■ Set task
State how many lines in the rows below contain the string "dimensions". Reply with the number alone.

■ Data entries
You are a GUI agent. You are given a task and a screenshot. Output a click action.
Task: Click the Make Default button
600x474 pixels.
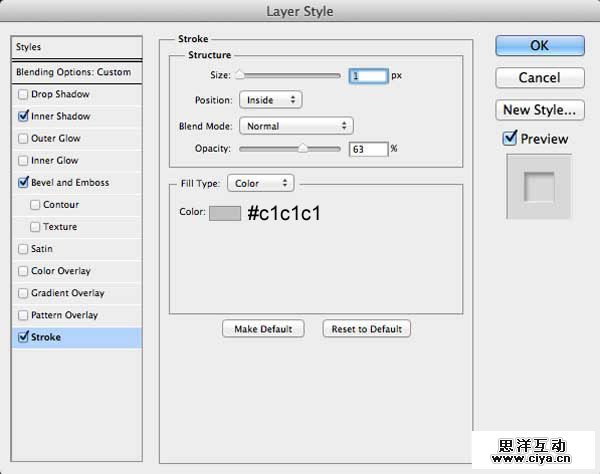tap(263, 329)
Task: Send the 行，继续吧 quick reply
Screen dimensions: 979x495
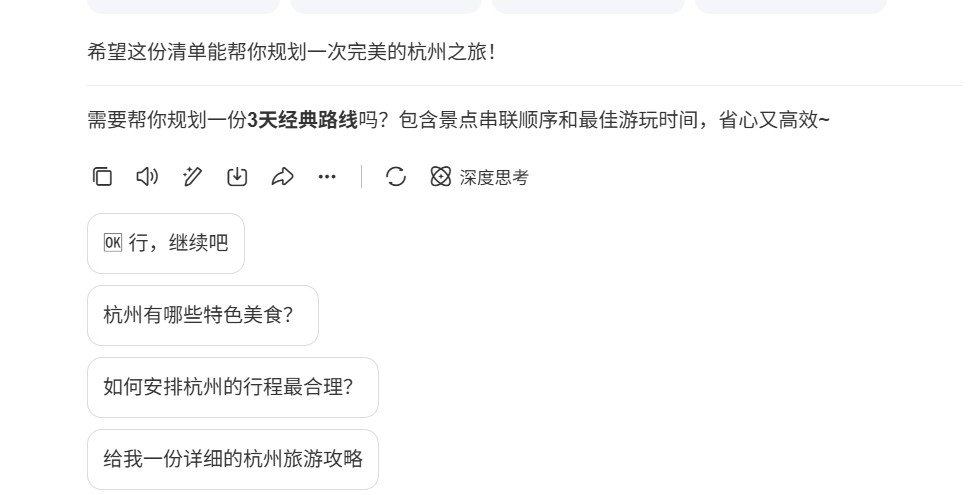Action: point(178,243)
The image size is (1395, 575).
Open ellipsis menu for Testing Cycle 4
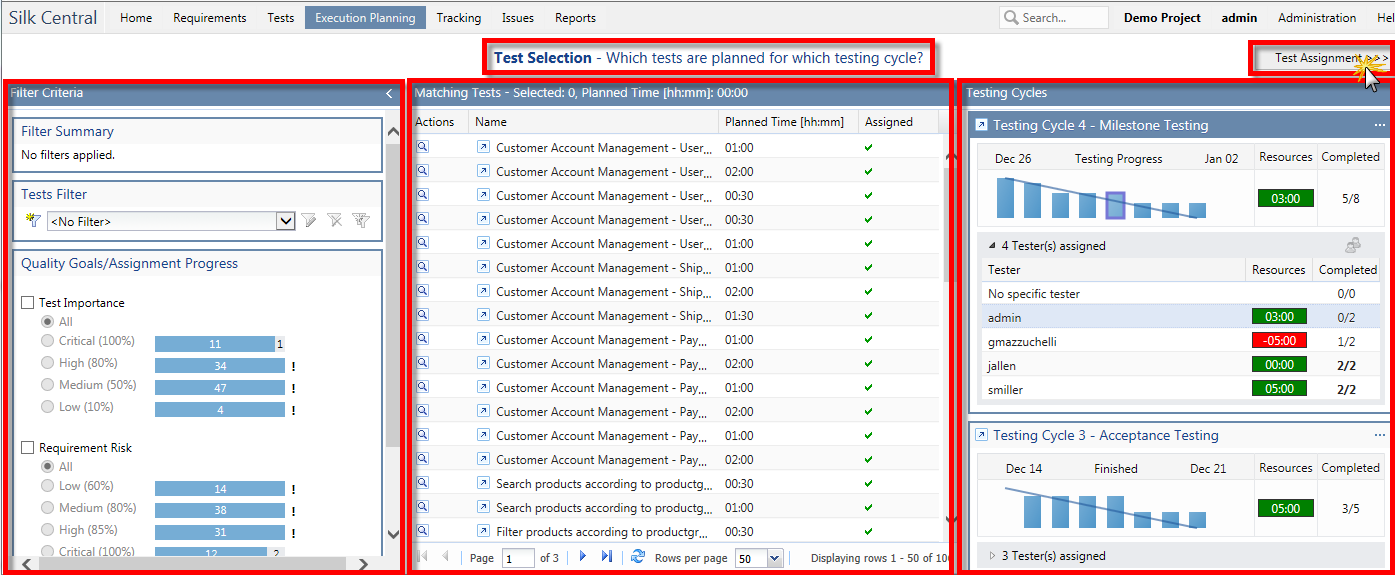1380,125
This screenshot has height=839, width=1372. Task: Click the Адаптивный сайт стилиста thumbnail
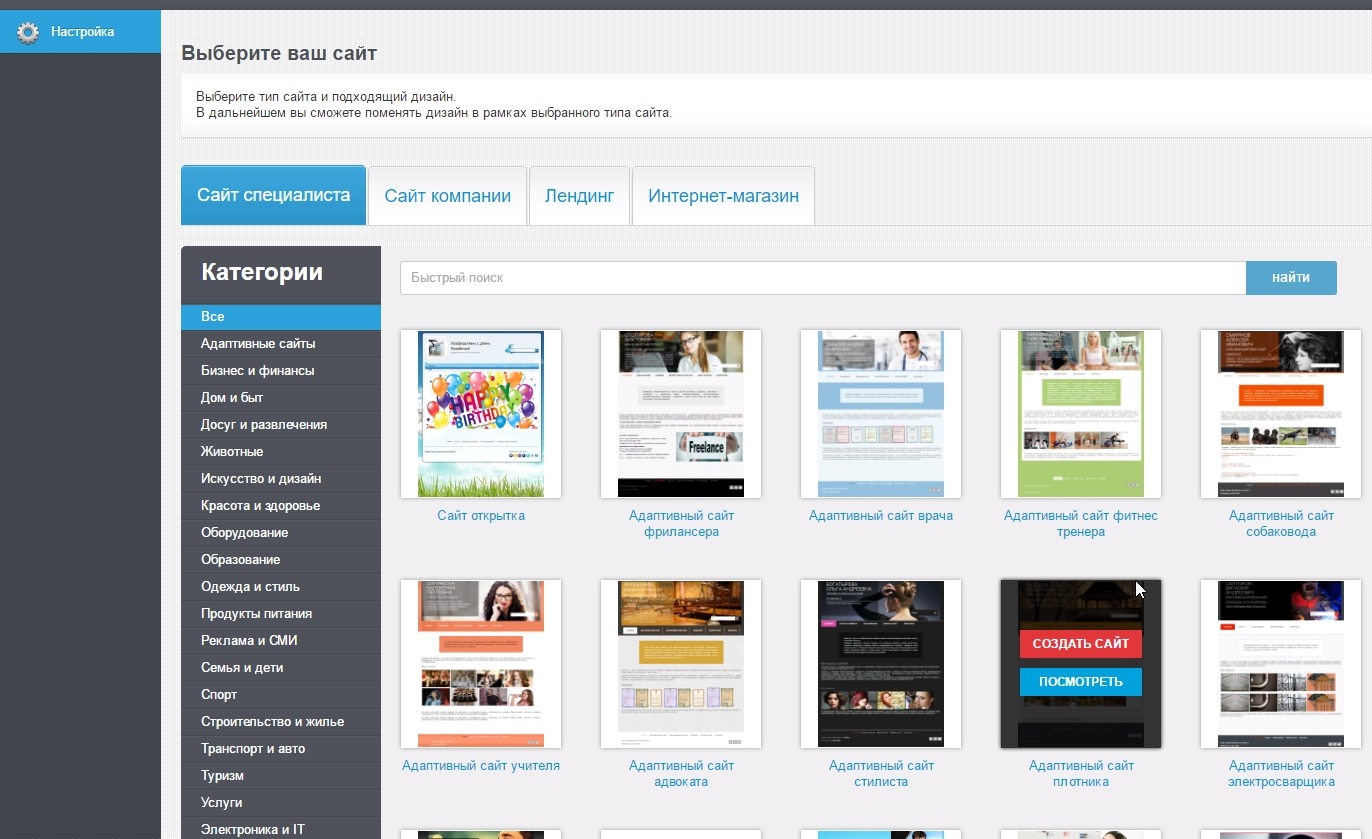tap(880, 663)
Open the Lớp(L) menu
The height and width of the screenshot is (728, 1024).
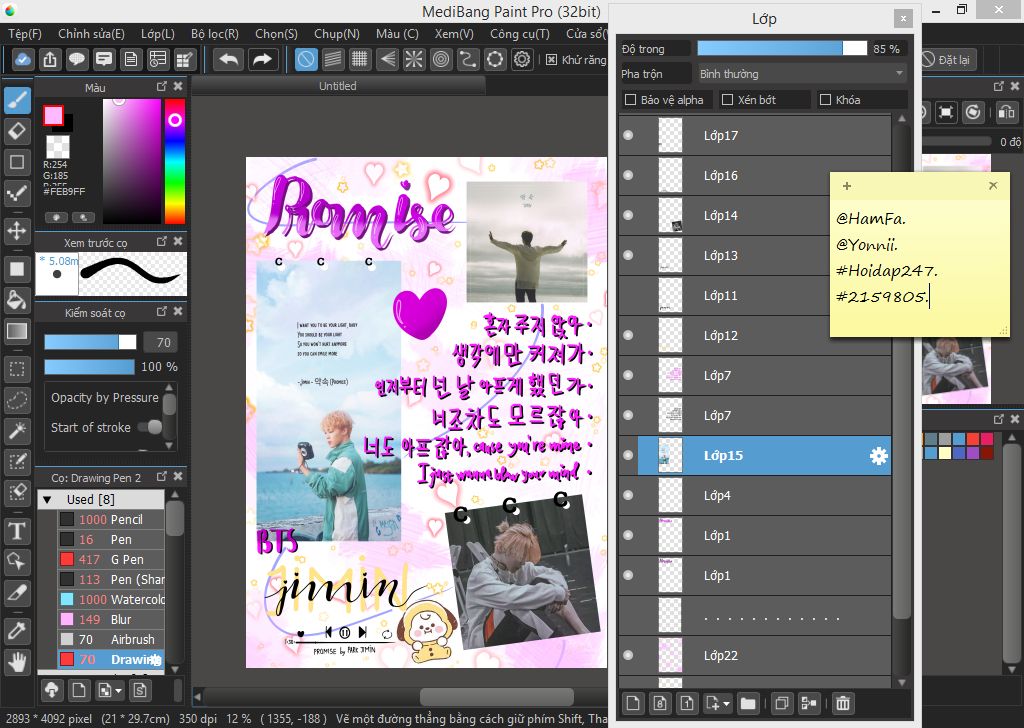pos(157,33)
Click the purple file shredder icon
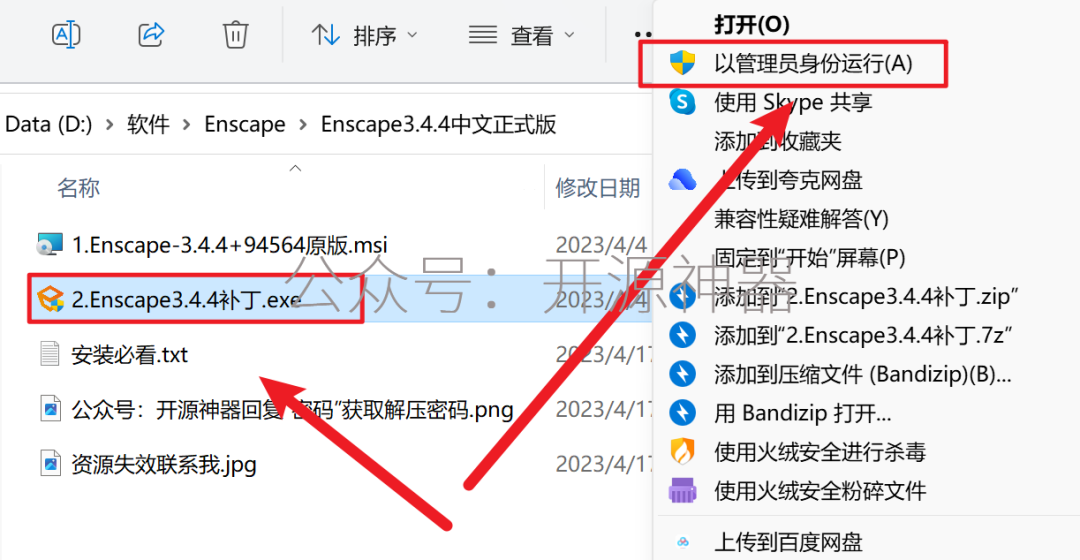 pyautogui.click(x=683, y=490)
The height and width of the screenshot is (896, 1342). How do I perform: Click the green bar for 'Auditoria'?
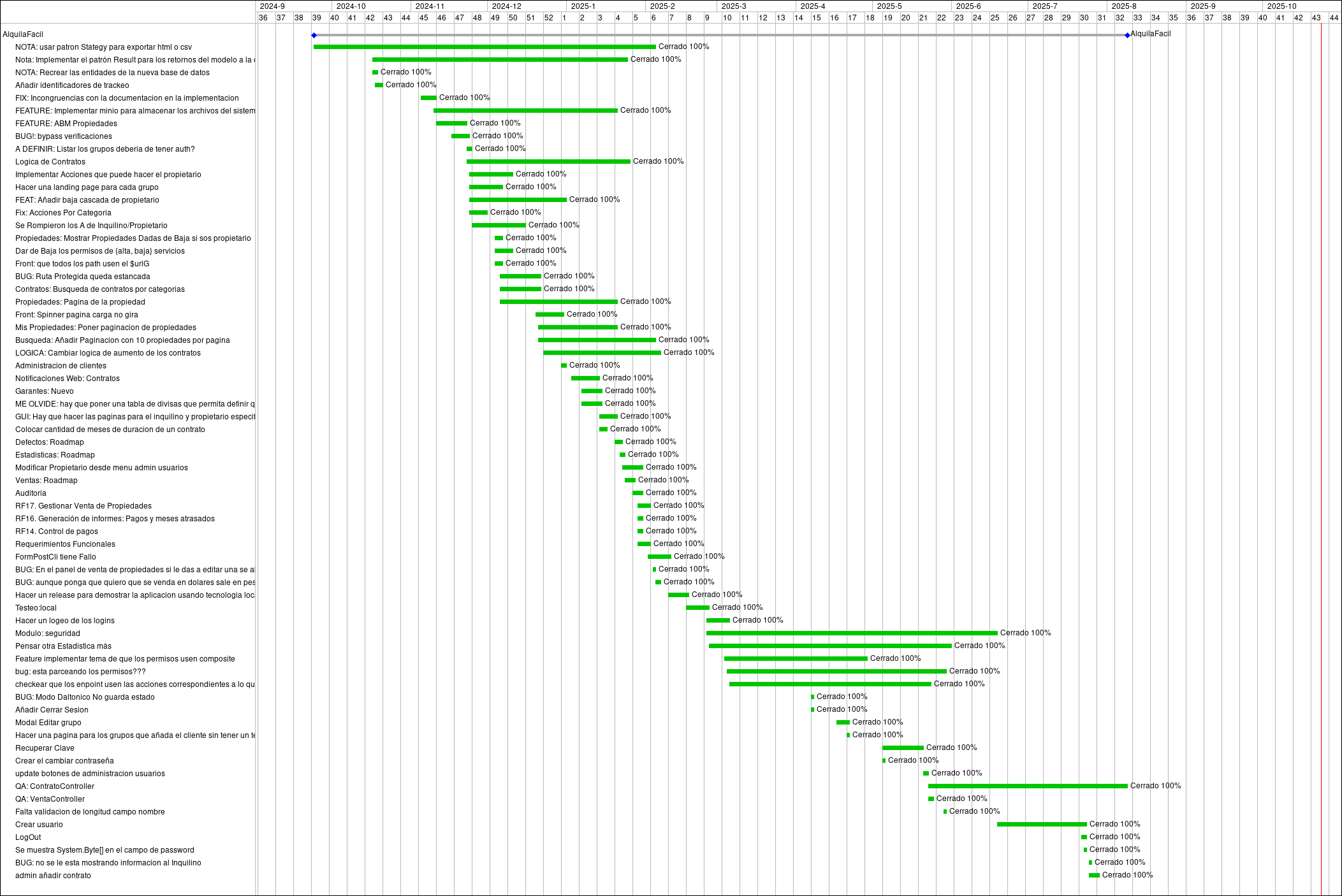coord(638,493)
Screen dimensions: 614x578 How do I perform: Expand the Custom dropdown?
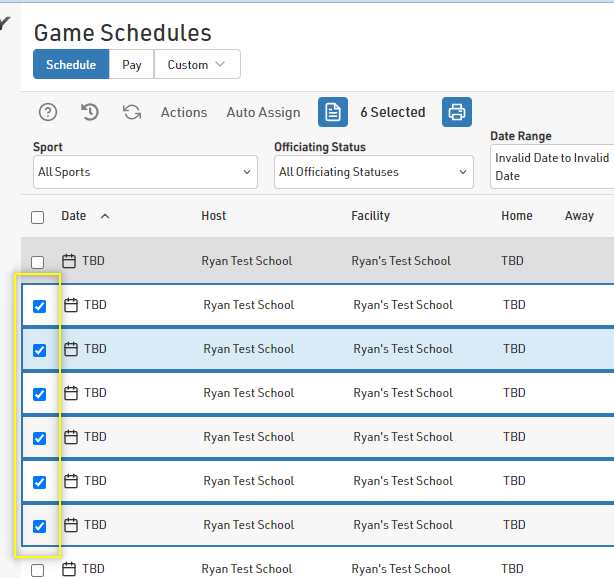point(197,65)
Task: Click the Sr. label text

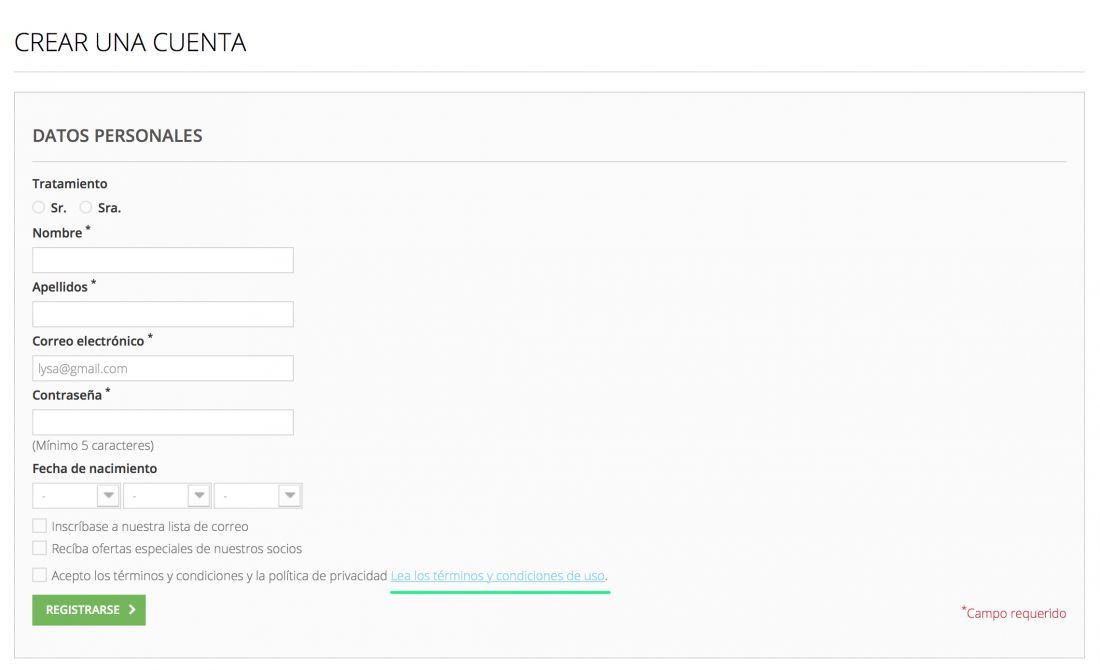Action: 58,208

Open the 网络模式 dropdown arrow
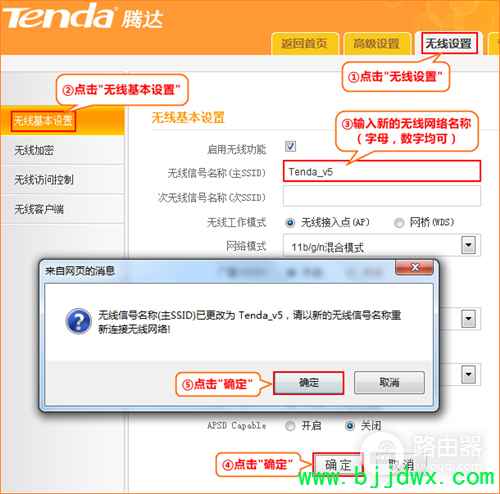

■ Exercise solution
2